• Task prompt
Locate the line containing "Click the white checkmark on the 其他 option" in the data below. Reproduce it and every following line up to the end, exactly as given.

• Stored data entries
=====

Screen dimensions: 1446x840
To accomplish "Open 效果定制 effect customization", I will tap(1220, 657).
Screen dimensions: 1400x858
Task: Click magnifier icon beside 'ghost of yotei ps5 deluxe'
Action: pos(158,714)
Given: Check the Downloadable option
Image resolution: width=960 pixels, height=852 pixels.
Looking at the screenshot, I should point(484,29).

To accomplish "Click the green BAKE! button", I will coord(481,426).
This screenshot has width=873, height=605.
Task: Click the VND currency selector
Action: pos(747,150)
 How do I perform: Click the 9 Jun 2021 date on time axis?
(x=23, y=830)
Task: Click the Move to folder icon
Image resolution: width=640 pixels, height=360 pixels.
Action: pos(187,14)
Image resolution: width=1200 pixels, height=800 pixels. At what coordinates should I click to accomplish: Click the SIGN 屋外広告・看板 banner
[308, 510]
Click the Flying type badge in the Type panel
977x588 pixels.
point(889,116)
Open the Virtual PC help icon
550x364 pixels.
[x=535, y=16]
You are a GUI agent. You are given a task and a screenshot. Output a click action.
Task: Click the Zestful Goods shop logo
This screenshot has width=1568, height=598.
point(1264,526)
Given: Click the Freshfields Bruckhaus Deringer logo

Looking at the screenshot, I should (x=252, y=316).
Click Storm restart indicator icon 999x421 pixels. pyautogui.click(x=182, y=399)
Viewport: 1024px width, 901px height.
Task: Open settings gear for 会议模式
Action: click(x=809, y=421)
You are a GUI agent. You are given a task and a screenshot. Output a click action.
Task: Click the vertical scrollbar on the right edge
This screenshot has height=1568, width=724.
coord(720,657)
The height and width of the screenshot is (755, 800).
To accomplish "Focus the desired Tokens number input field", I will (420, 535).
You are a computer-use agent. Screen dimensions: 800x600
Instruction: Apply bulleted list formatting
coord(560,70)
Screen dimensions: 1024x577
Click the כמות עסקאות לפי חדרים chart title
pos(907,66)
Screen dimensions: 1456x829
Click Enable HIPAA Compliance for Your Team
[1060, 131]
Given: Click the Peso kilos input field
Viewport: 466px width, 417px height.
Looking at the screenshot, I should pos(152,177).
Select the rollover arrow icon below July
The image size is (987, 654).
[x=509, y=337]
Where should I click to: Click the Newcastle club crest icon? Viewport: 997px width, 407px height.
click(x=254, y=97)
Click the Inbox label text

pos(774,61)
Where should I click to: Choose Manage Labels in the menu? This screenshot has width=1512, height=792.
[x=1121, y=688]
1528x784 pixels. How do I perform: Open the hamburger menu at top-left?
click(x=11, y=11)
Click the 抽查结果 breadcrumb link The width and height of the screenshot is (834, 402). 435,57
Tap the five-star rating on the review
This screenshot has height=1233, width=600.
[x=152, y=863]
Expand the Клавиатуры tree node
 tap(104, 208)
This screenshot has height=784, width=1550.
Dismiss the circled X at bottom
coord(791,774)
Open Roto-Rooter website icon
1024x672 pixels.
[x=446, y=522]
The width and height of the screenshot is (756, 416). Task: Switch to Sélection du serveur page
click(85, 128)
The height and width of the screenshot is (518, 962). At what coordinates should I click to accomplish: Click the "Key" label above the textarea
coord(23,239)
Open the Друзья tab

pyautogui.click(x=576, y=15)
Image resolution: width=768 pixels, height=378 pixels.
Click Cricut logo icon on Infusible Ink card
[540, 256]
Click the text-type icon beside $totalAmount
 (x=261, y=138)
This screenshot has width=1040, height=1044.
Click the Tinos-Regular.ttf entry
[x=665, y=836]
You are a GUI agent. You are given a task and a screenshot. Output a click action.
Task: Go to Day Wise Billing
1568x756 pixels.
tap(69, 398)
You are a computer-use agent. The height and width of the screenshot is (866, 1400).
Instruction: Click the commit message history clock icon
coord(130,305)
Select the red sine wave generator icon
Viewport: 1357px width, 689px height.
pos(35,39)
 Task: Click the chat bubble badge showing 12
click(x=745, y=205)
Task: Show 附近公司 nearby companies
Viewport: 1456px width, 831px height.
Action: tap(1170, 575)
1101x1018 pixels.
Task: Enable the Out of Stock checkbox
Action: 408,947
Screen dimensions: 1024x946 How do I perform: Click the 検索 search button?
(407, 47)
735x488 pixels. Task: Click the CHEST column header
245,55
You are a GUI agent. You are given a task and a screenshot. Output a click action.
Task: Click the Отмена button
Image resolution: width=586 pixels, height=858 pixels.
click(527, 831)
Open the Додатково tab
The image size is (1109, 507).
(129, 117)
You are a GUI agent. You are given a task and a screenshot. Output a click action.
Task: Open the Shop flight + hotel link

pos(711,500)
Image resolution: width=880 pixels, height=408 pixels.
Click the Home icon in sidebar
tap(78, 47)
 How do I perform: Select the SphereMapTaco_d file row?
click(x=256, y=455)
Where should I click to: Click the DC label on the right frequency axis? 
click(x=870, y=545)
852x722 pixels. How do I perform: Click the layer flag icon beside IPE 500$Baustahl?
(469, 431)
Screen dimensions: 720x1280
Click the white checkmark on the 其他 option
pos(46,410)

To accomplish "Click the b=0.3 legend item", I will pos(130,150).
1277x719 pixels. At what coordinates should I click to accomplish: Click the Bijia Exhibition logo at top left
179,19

=====

• Your response
Click the white checkmark on the 其他 option
pos(46,410)

To accomplish "Click the b=0.3 legend item", I will pos(130,150).
1277x719 pixels. At what coordinates should I click to accomplish: Click the Bijia Exhibition logo at top left
179,19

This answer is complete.